BERLIN (Reuters) - The director of "Courage," a documentary about three actors who threw themselves into the protests that erupted after Belarus's contested presidential elections last summer, hopes the film will help highlight the plight of political prisoners in the country.

The film, which is showing at this year's Berlin Film Festival, follows the lives of a trio of actors who 15 years ago quit the Minsk State Theatre in protest against repression to set up their own underground theatre group.

Last year, their time came when thousands took to the streets across the East European country of 10 million, saying that the election victory claimed by President Alexander Lukashenko was fraudulent.

"We knew from the very beginning that it could get real serious," said director Aliaksei Paluyan. "When a person who has been exploiting your country for 26 years says they are going to shoot... to me and to my camera-woman it was clear: They are going to shoot."

The protests that have racked the country since August have seen opposition candidate Svetlana Tichankovskaya driven into exile, while her husband and many close allies are in prison alongside many others who have been arrested in police crackdowns of a brutality unprecedented in the country.

Paluyan, a Belarusian who left for Germany in 2012, said that while he was hoping the film would reach a big audience, he was afraid, both for his country and for his film's three protagonists, thrust into the centre of attention by his film.
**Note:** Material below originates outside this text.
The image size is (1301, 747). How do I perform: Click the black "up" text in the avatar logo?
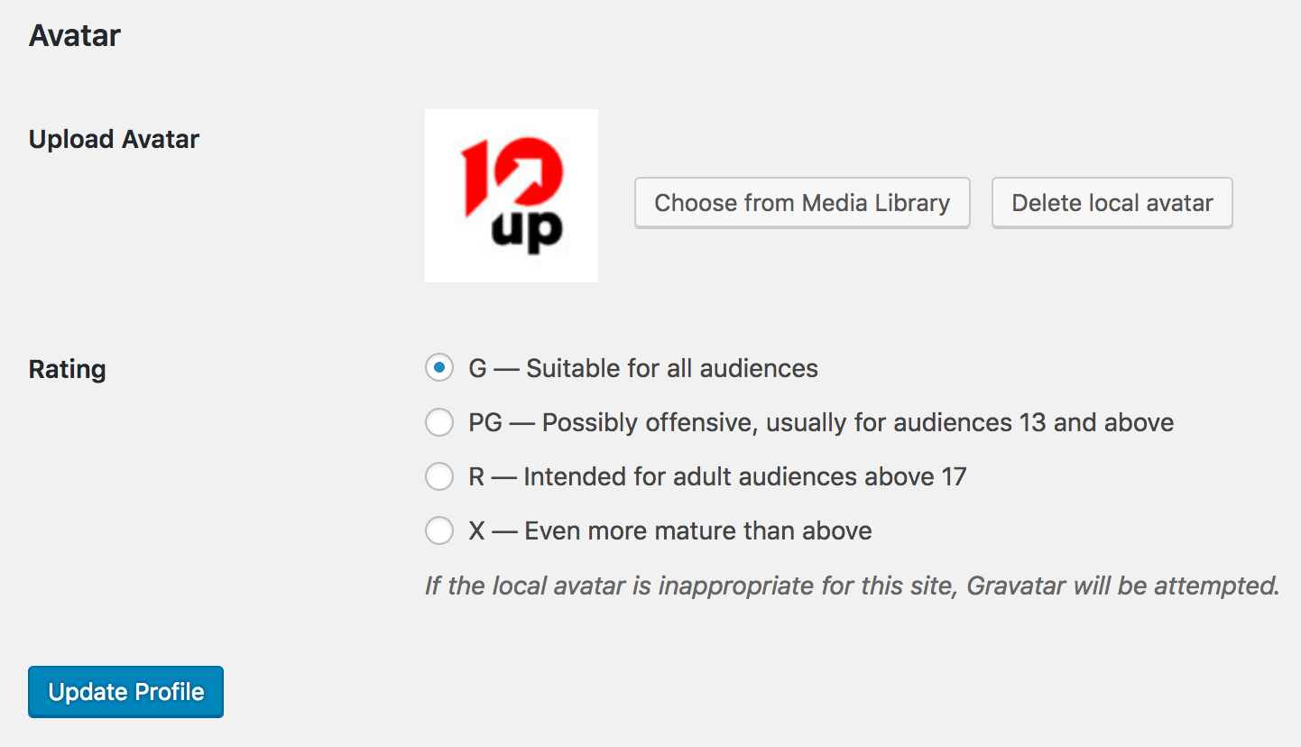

"Courage and audacity is when you say 'I'm afraid, I'm horribly afraid, but I'm still going to continue'," he said.

The film festival began on Monday in a low-key, private fashion, being streamed to a select audience of journalists and industry professionals rather than playing to packed cinemas. The public will be invited to screenings from the festival in June, when authorities hope vaccinations will enable cinemas to reopen.